BEGIN MATERIAL SUPPLIED
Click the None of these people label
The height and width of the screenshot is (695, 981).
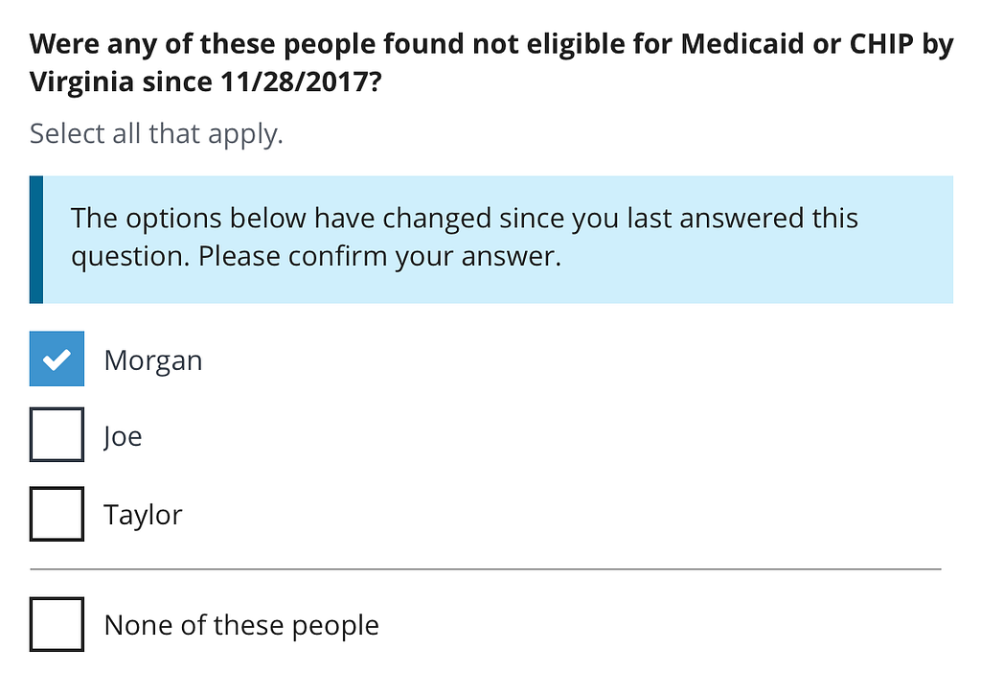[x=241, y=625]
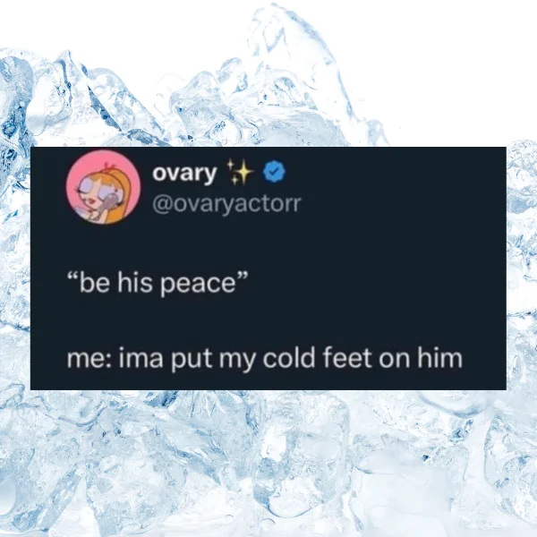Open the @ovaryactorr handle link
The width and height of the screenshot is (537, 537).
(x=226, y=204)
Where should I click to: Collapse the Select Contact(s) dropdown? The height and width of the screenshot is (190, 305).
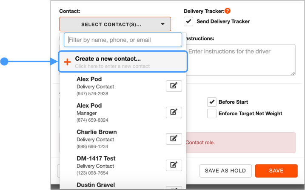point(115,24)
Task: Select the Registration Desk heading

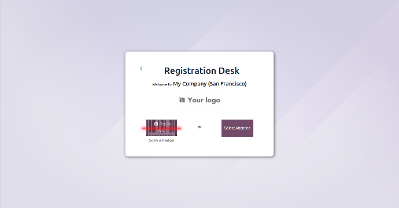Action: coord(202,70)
END MATERIAL SUPPLIED
-- INSTRUCTIONS FOR THE TASK --
Word for word, quote the lines above. Omit the pictures.

-- RESULT OF THE TASK --
Click the None of these people label
The height and width of the screenshot is (695, 981).
[x=241, y=625]
Open the @ovaryactorr handle link
The width and height of the screenshot is (537, 537).
(x=226, y=204)
Where should I click to: Collapse the Select Contact(s) dropdown? The height and width of the screenshot is (190, 305).
point(115,24)
Task: Select the Registration Desk heading

Action: coord(202,70)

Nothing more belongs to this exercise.